Up to 72 players, including women’s singles finalist Jennifer Brady, were put into hard quarantine after they were identified as passengers on the same flights as several positive COVID-19 patients, including outspoken Spanish player Paula Badosa.
To compensate for the lack of practice, the WTA hastily arranged a tournament named the Grampians Trophy, which ended without a champion being crowned after a whole day’s worth of action was wiped out due to another positive case of COVID-19 being identified in a quarantine hotel.
Additionally, the whole state of Victoria was also plunged back into five days of hard lockdown after the UK strain of the coronavirus leaked into the community from the Holiday Inn hotel at Melbourne Airport.

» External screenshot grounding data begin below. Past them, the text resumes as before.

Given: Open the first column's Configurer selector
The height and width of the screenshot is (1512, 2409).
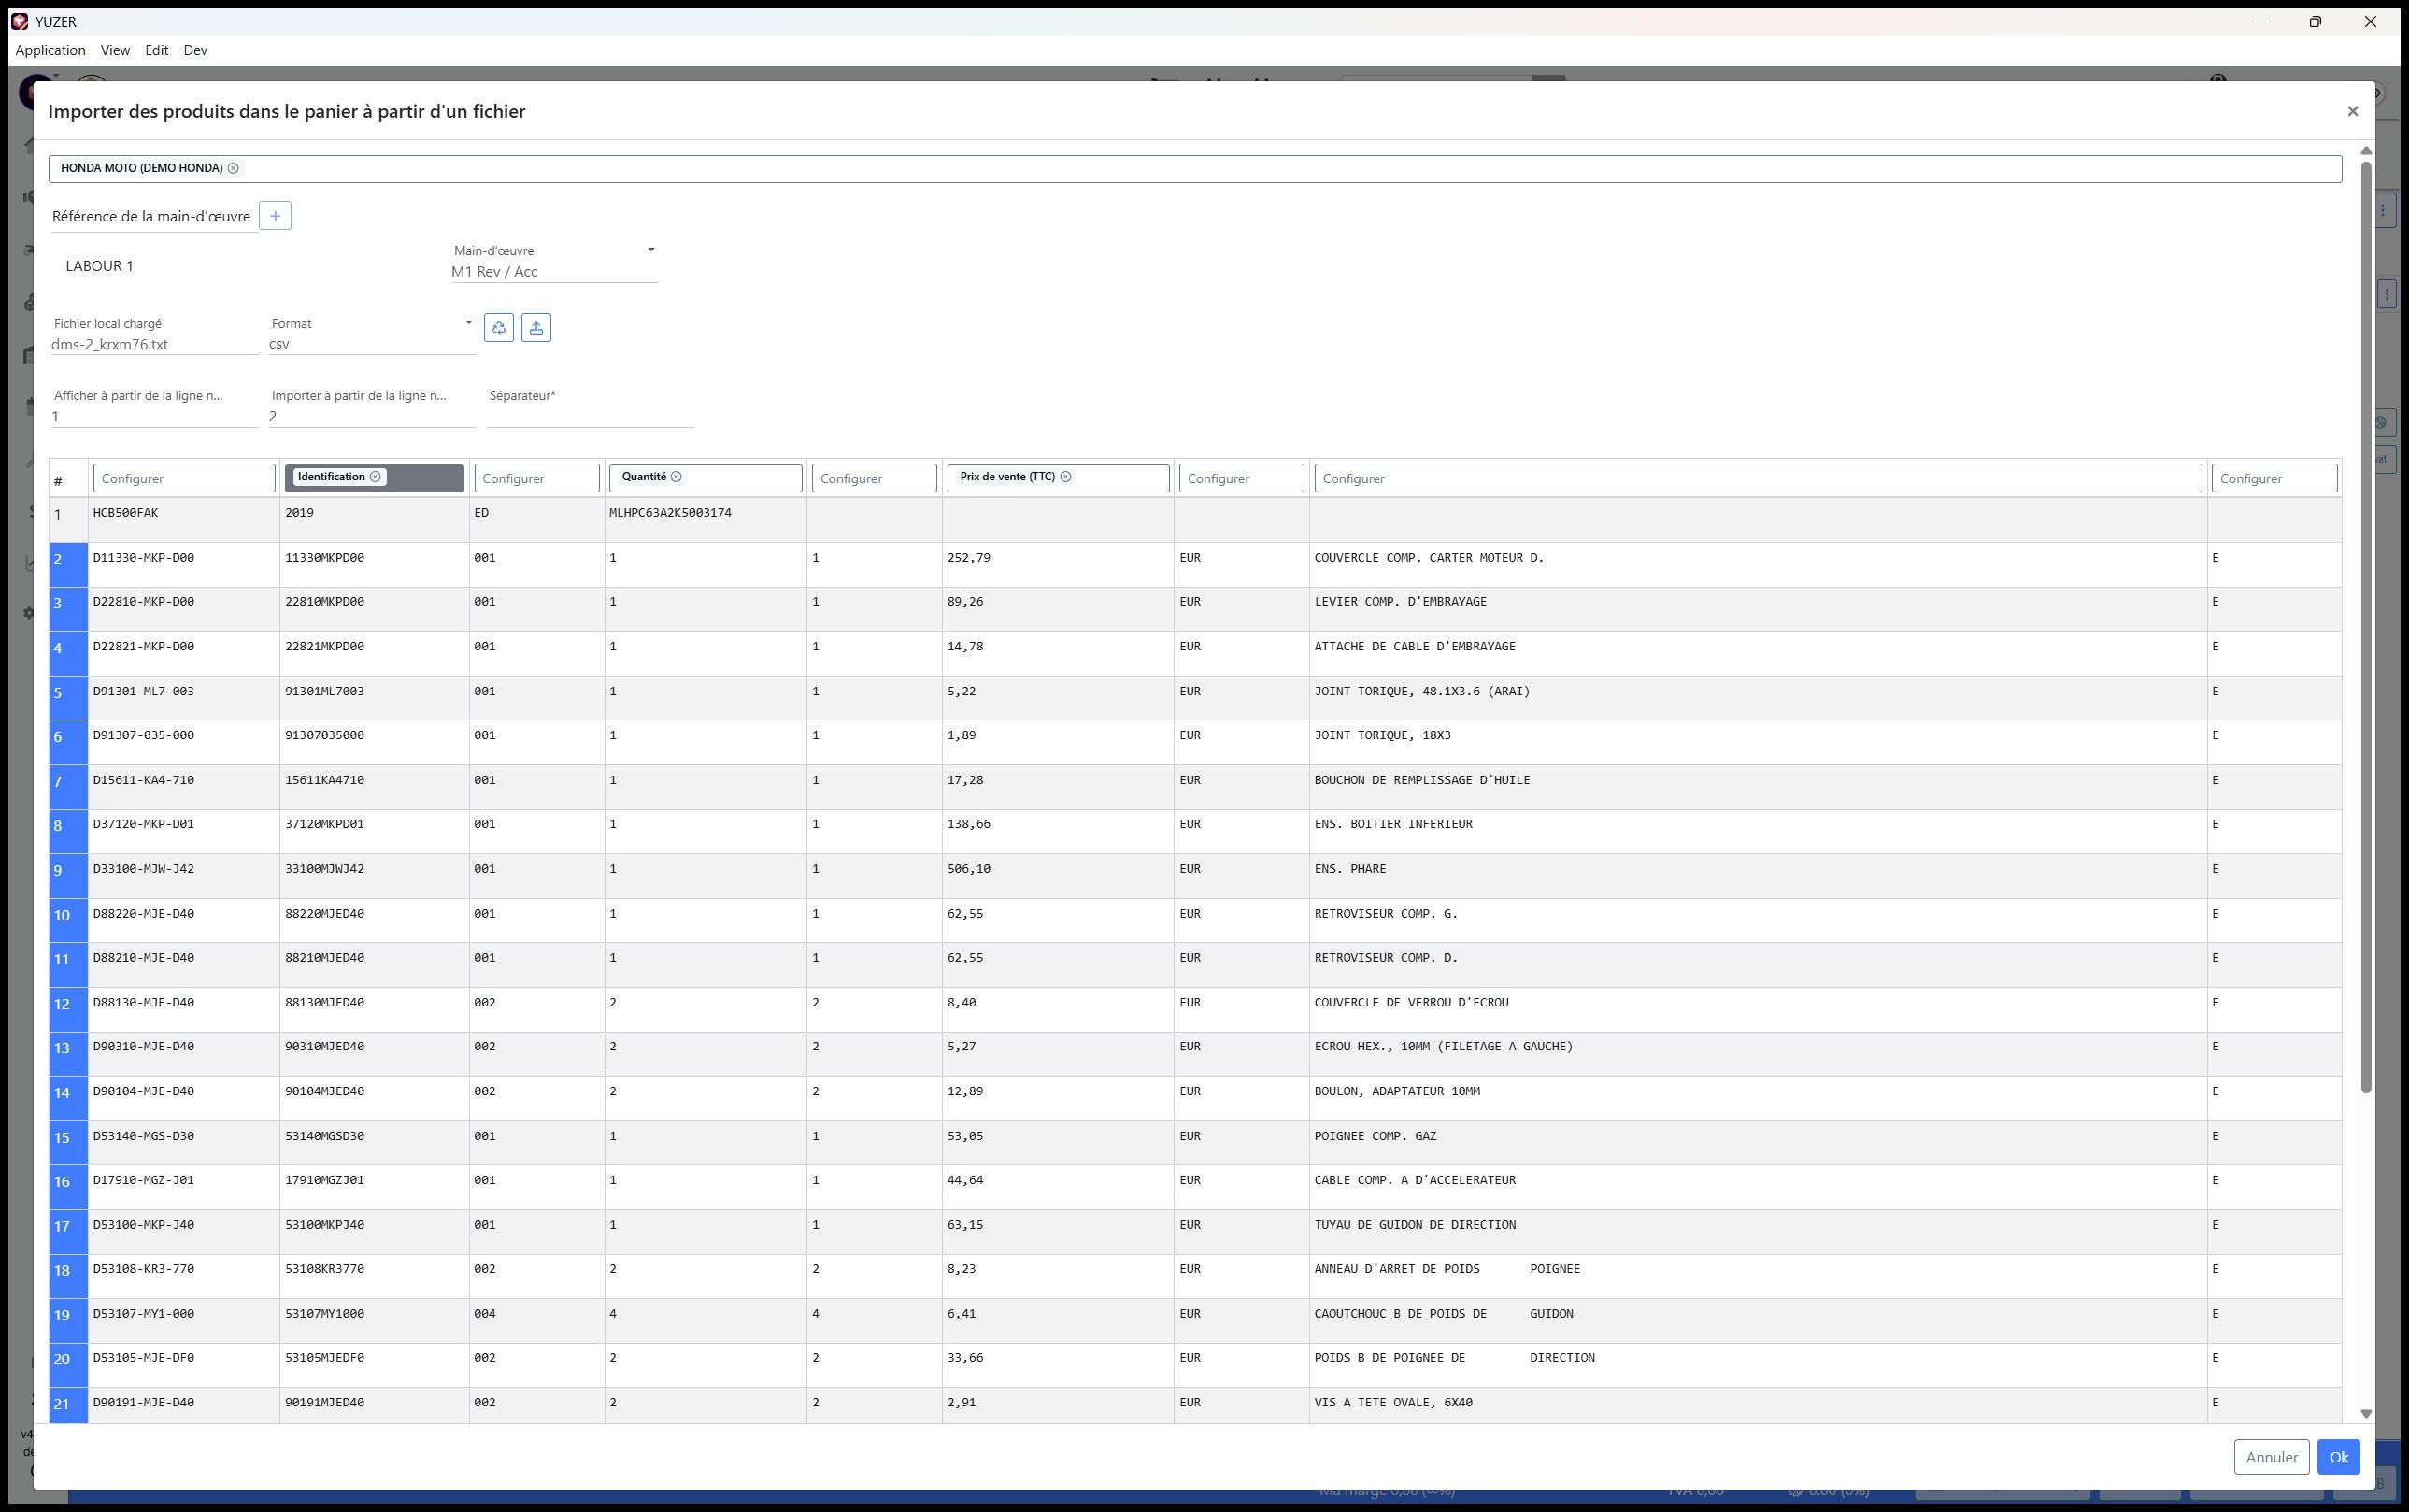Looking at the screenshot, I should click(x=184, y=478).
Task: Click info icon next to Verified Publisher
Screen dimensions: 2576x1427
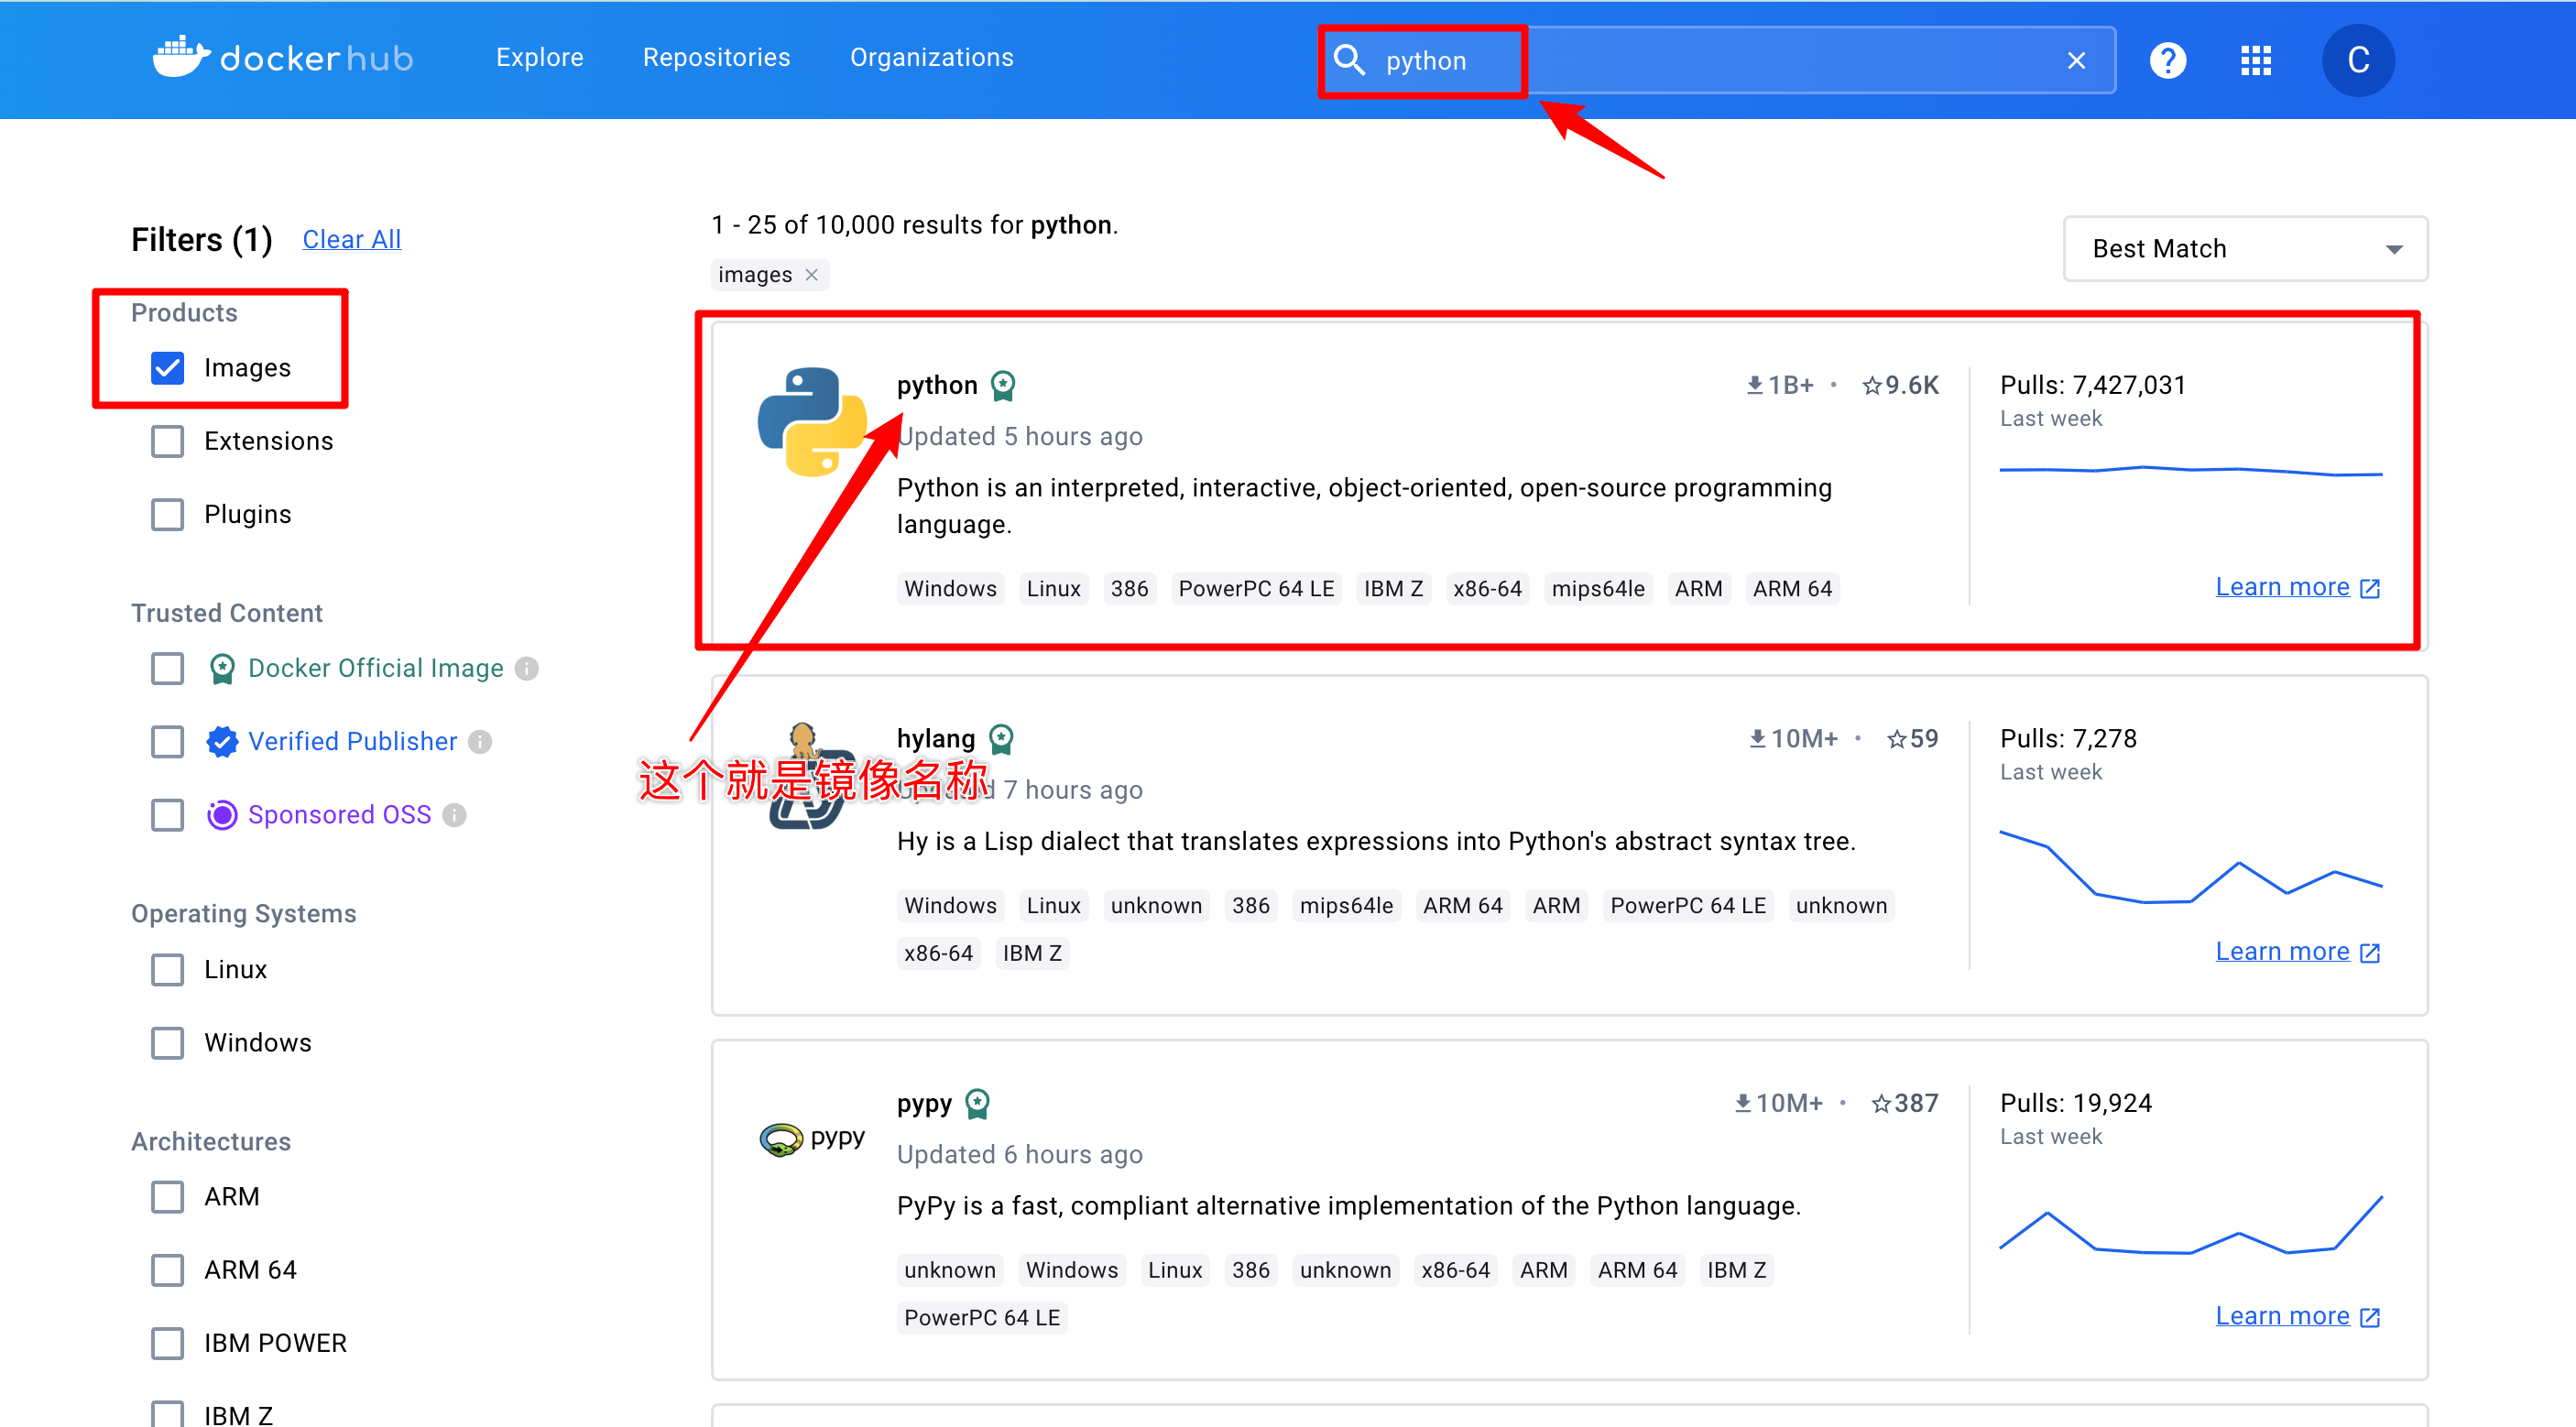Action: pos(481,742)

The evening that followed Victorian Premier Daniel Andrews’s announcement of this lockdown saw fans evicted from Rod Laver Arena during the fourth set of the Novak Djokovic vs Taylor Fritz match at 11:30pm, half an hour before the shutdowncame into effect.
Australian tennis' new reality, for the moment.
Fans are asked to leave the stadium.
— Wide World of Sports (@wwos) February 12, 2021
This meant that for the five-day period fans would be locked out of Melbourne Park, with Channel Nine using canned crowd noise on its broadcasts, as they did for NRL matches upon that competition’s season resumption in May last year.
Nonetheless, Melbourne’s successful staging of the 2021 Australian Open should serve as a guide for the rest of the world as to how to hold a COVID-safe sporting event, with the next real test to come when Tokyo hosts the postponed Olympics in five months.
But that’s all she wrote for the 2021 Australian Open, where Novak Djokovic and Naomi Osaka have once again proven that they are the dominant figures of Melbourne Park.
The next major tournament, the French Open, is now just three months away, and it will see Rafael Nadal aim for a record-extending 14th title as well as a record-breaking 21st major men’s singles title, which would see him overtake Roger Federer.